ご承知のとおり、日本では「物流」という言葉がある。これに対して「ロジスティクス」はどう違うのかという話を、冒頭の50ページほどを使って延々と議論しているのだが、どうもクリアでない印象が強いし、現実のビジネスと関係のない話をしているように思える。ぶっちゃけ、「物流」とは物を運ぶ活動なり様子のことを言っているだけであって、それを管理する「ロジスティクス」と意味が違うなんてことは、直感的に言って当たり前のことではないのか。それを、同じようなものとして混同しているかのように話を展開してしまっているのは、著者自身であるように思える。つまり、理屈ではこうだという normative な意味と、実際の意味はこうだという descriptive な意味という対比に加えて、歴史的な経緯として normative な意味が変遷してきた事実を概念として整理せずに叙述しているため、通時的な議論と共時的な議論とが混乱してしまっている(というのが一般人の現状であるにもかかわらず、著者自身が同じ混乱を起こしている)。

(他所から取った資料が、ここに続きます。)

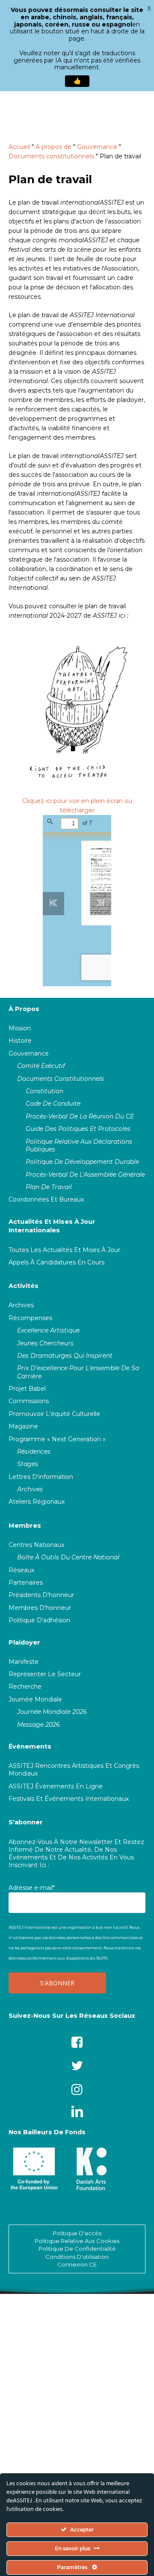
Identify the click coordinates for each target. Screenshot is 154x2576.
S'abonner (26, 1822)
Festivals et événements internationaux (69, 1799)
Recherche (25, 1686)
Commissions (29, 1401)
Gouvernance (97, 147)
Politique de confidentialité (77, 2248)
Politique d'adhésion (39, 1620)
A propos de (53, 147)
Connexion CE (77, 2264)
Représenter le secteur (45, 1674)
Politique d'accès (77, 2233)
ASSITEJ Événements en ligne (56, 1786)
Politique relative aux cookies (77, 2240)
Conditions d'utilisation (77, 2256)
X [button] (149, 8)
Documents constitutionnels (51, 156)
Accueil (19, 147)
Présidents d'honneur (41, 1595)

よって、僕が読んで参考になったのはここまでである。ここから後のロジスティクス・マネジメントに関する内容は、ぶっちゃけネットベンチャーの人材としては、自社のマネジメントについて参考になることは殆どなかった。それに、もっと広い SCM (Supply Chain Management) の中にロジスティクスをあてはめて知っておく必要があるなら、もっと体系的で詳細な専門書を読むべきだと思うので、最初の50ページだけで読んだ価値は(皮肉なことに)あったと思う。